Troisième axe, l'optimisation des moyens de l'enquête judiciaire. Un certain nombre de procédures requièrent un traitement qui peut être assez complexe et long, et pour lequel l'autorité judiciaire doit pouvoir disposer d'une ressource d'enquête spécialisée. Un des premiers leviers réside dans la possibilité pour les administrations spécialisées, comme l'inspection du travail, les unions de recouvrement des cotisations de sécurité sociale et d'allocations familiales (URSSAF) ou Pôle emploi, d'exercer les prérogatives de police judiciaire qui leur sont reconnues par la loi : à l'instar de tout officier de police judiciaire de police ou de gendarmerie, elles peuvent notamment procéder à l'audition libre de suspects. L'intérêt de ce levier est double : il permet d'une part d'assurer un meilleur traitement de la procédure par des agents qui par définition connaissent bien la fraude aux prestations de prestation sociale, et d'autre part de réduire les délais de traitement en évitant la saisine d'un service de police. La DACG a d'ailleurs, par voie de circulaire, détaillé à l'attention des juridictions les conditions de mise en œuvre de ces auditions libres par les administrations – tout cela ne saurait évidemment s'improviser.

Cependant, en l'état actuel de notre droit, seules les fraudes et fausses déclarations portant sur les allocations résultant d'une perte d'emploi prévues par des dispositions spécifiques du code du travail autorisent la mise en œuvre de ces prérogatives judiciaires par les agents habilités. Notre dispositif n'est donc à ce jour pas complet, ce qui nous empêche de puiser dans un vivier plus large, celui des agents d'autres administrations qui pourraient également exercer de telles prérogatives.
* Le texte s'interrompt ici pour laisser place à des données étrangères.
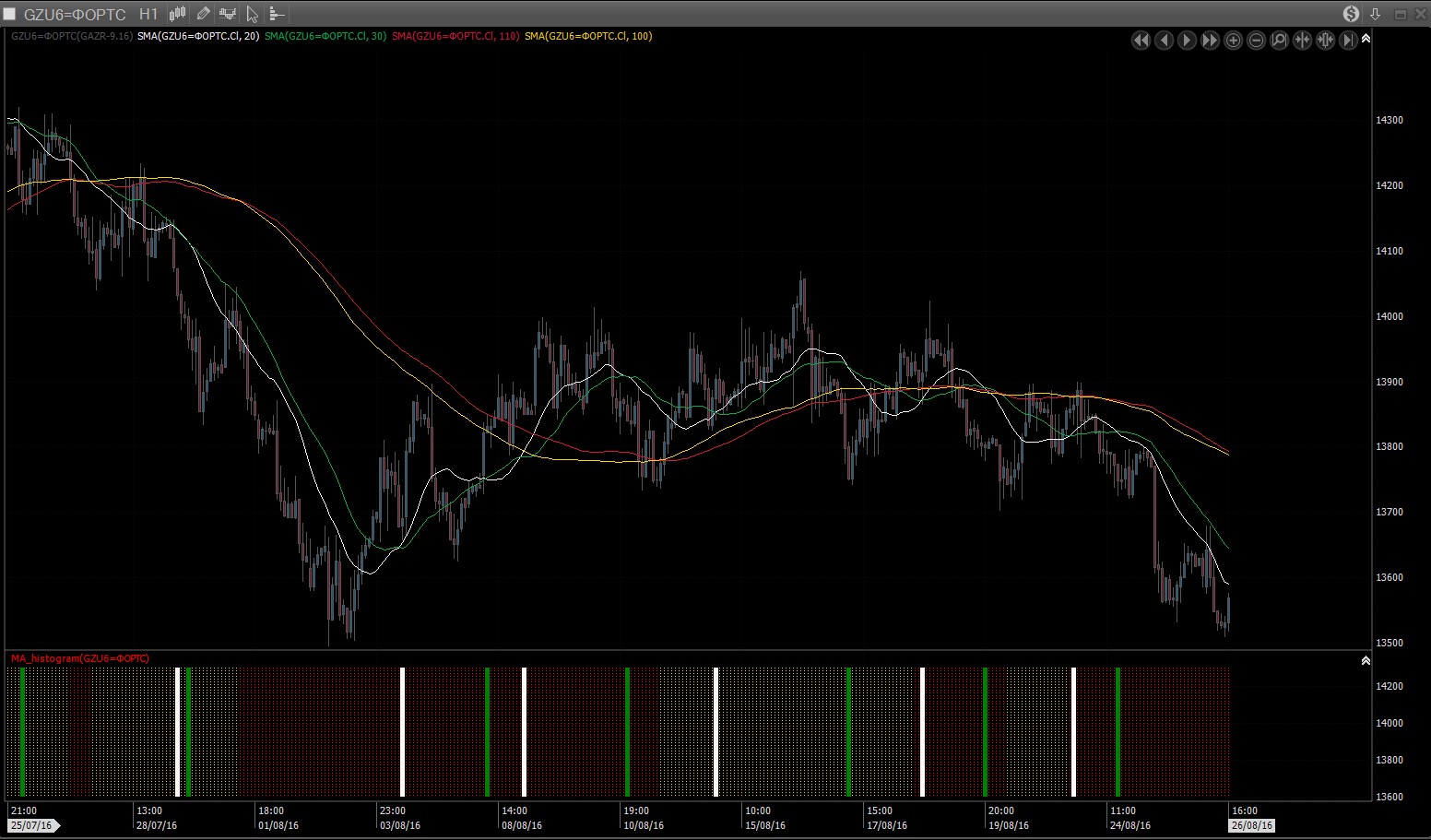The image size is (1431, 840).
Task: Open the candlestick chart type selector
Action: [x=178, y=14]
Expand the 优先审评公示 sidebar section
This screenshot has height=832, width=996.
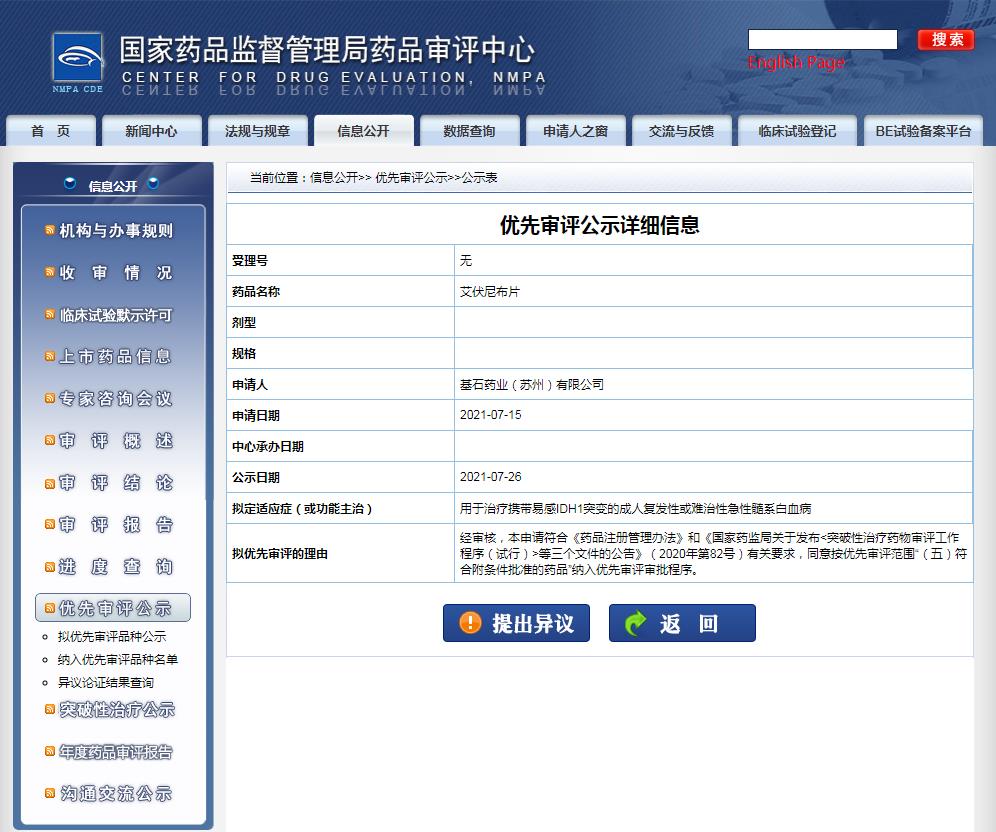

Un second levier consiste à faire appel, dans le cadre de la politique de saisine des services, aux services spécialisés adaptés aux différents types de fraude à la prestation sociale. La DACG a rappelé aux juridictions et aux parquets l'intérêt de mobiliser des services comme les groupes interministériels de recherches (GIR) spécialisés et polyvalents en matière de lutte contre l'économie souterraine dont la détection, la poursuite et la constatation de fraudes aux cotisations sociales font à son sens partie de son cœur de métier. Peut-être procéderez-vous d'ailleurs à l'audition des représentants des offices centraux, au premier rang desquels l'Office central de lutte contre le travail illégal (OCLTI) en matière de fraudes connexes aux infractions au code du travail, ou, s'agissant des fraudes adossées à la fraude documentaire, l'office central pour la répression de l'immigration irrégulière et de l'emploi d'étrangers sans titre (OCRIEST). Les instructions de saisines sont claires pour tout ce qui concerne des fraudes caractérisées par des champs territoriaux élargis ou un degré de complexité avéré justifiant le recours à des techniques spéciales d'enquête – écoutes, sonorisation, etc. – relevant de la lutte contre la criminalité organisée.